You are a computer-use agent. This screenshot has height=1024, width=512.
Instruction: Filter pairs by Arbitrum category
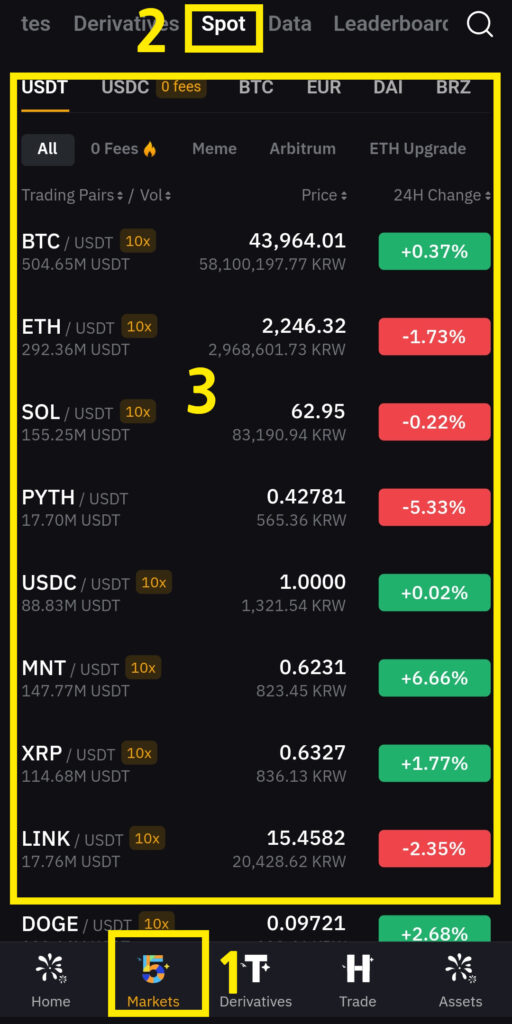point(302,149)
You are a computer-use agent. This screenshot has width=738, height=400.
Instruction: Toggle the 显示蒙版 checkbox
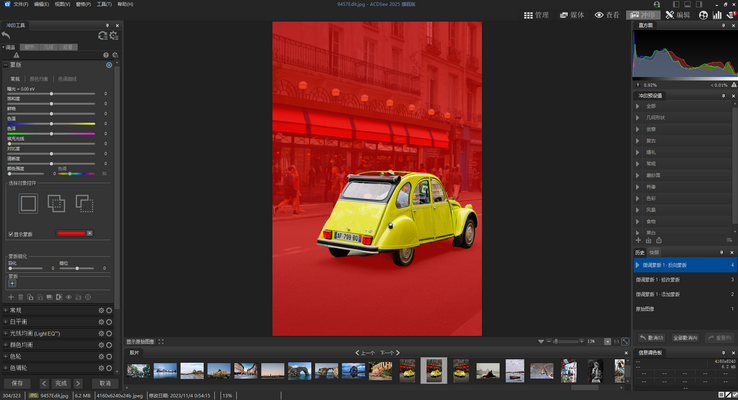click(11, 234)
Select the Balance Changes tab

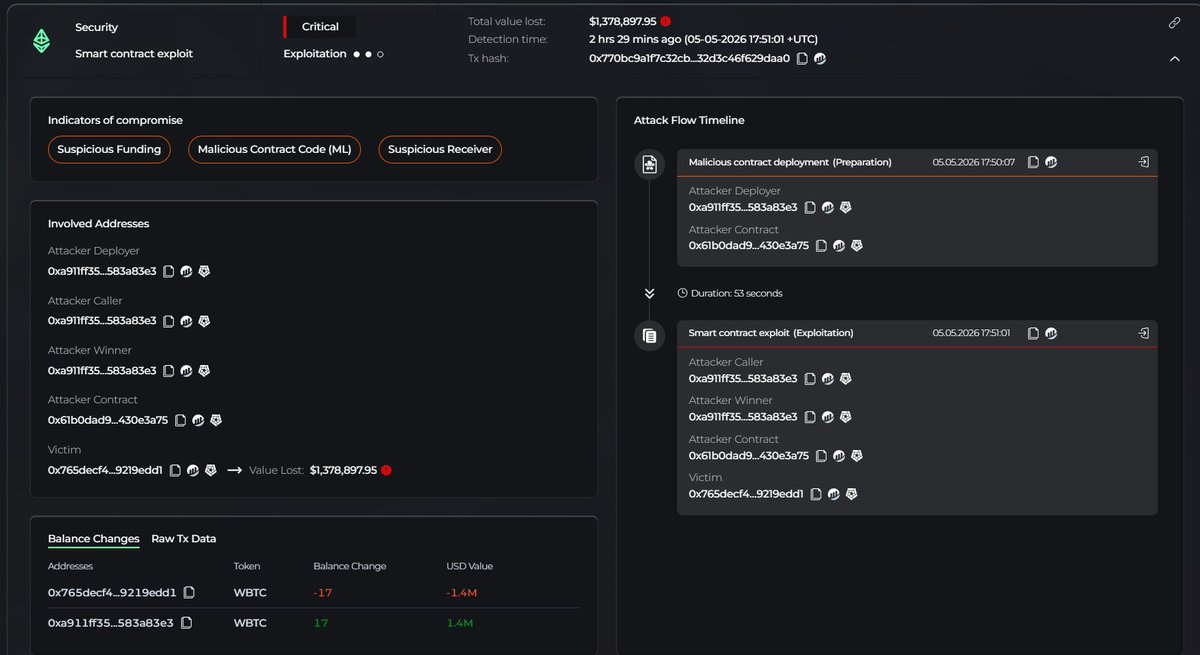[x=94, y=539]
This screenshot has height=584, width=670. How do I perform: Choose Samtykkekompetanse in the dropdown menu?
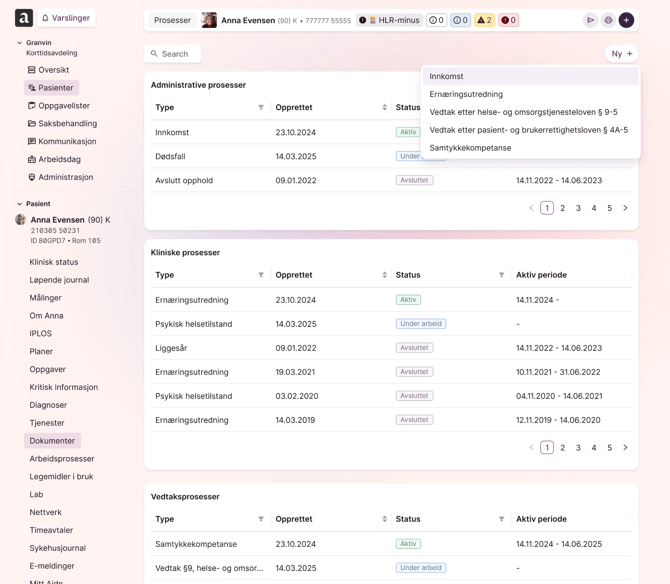click(x=470, y=148)
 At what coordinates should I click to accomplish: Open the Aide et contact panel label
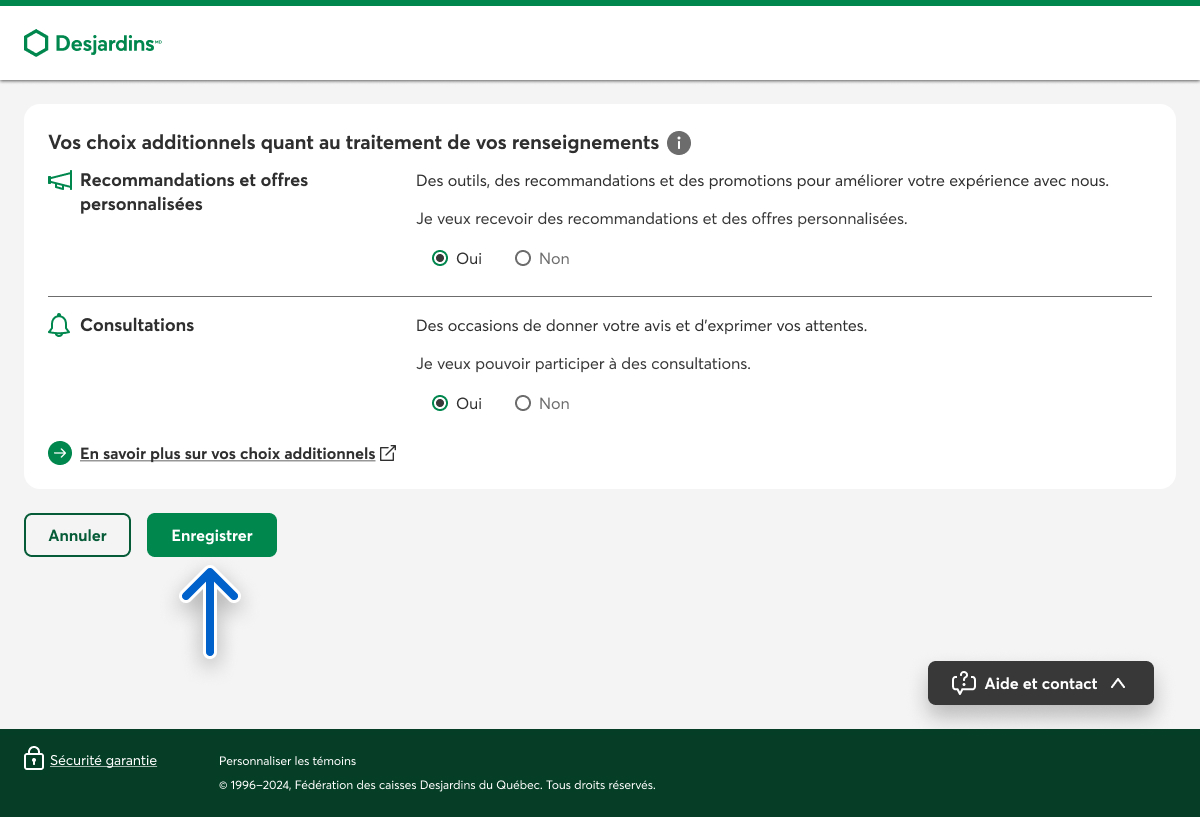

Task directions
In your copy of the listing, please omit the pictures and keep every word exact.

Output for this task
You are a computer-use agent. This screenshot has height=1024, width=512.
Instruction: Filter pairs by Arbitrum category
point(302,149)
You are a computer-use agent. This screenshot has width=738, height=400.
Instruction: Toggle the 显示蒙版 checkbox
click(11, 234)
Select the Balance Changes tab

[x=94, y=539]
This screenshot has height=584, width=670. How do I perform: Choose Samtykkekompetanse in the dropdown menu?
click(x=470, y=148)
 At what coordinates should I click to accomplish: Open the Aide et contact panel label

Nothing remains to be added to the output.